I'm not one of their customers, but my understanding is that they're all about renting out high fashion and near-high fashion. These dresses have a short lifespan that has nothing to do with their physical integrity. I doubt they have much value to RTR more than two or three years after they are acquired.


> I'm not one of their customers, but my understanding is that they're all about renting out high fashion and near-high fashion.

That used to be the case, but not really anymore. They do more rental of “work” or “simple night out” clothing than they do higher formality clothing.


Today I learned. Thanks for the info! You know they say the best way to get information is to be wrong on the internet. Someone will come fix you up pretty fast.


>They do more rental of “work” or “simple night out” clothing than they do higher formality clothing.

I can understand renting something for date night, but why would anyone would rent clothes just to go into the office? Is the HN/programmer bubble messing with my perception of what's normal?

*Records supplied*:
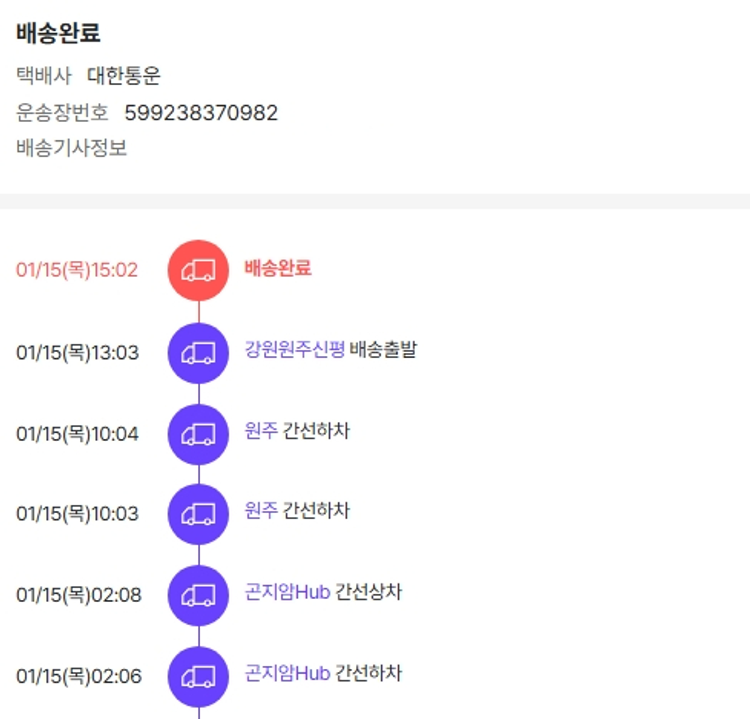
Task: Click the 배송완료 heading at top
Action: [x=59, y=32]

--

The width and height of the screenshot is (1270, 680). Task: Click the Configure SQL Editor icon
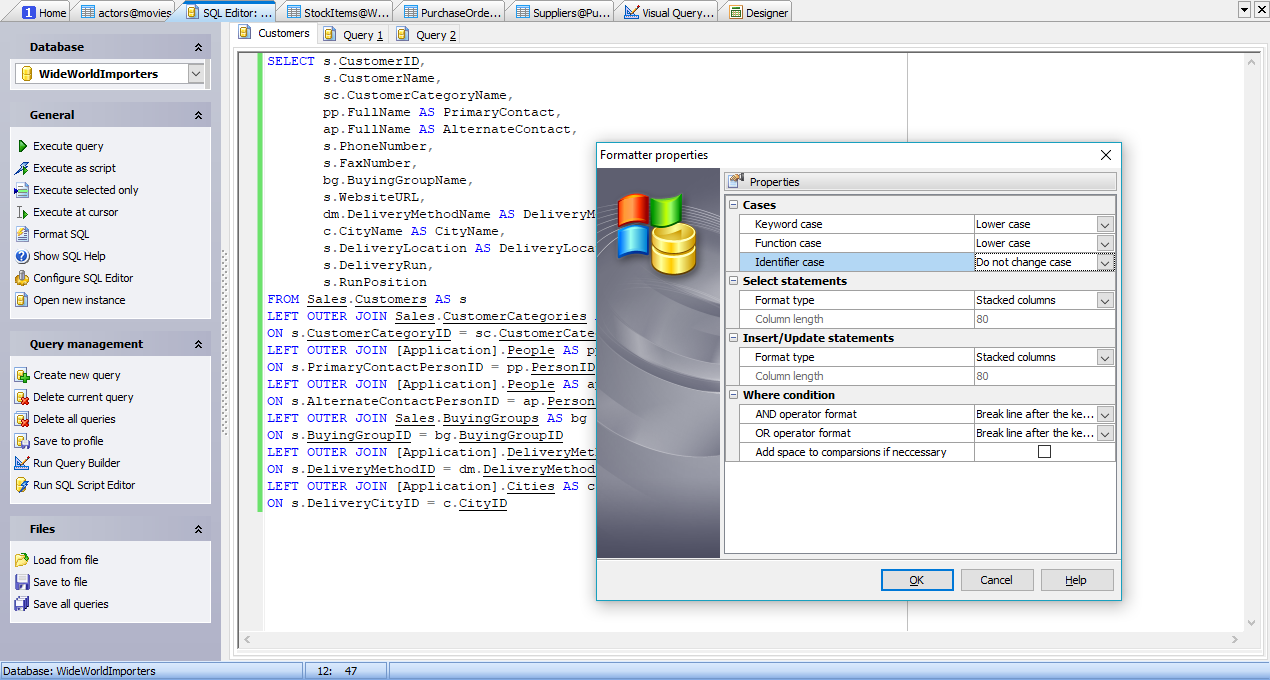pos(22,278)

*Description of the task*:
Answer these questions from the clothing rental discussion.
(a) According to the first comment, for how long after acquisition might the dresses hold much value to RTR?
(b) What kinds of clothing does the reply say are now rented more than higher-formality clothing?
(c) What does the later comment call the best way to get information?

*Solution to this exercise*:
(a) No more than two or three years.
(b) "Work" or "simple night out" clothing.
(c) Being wrong on the internet.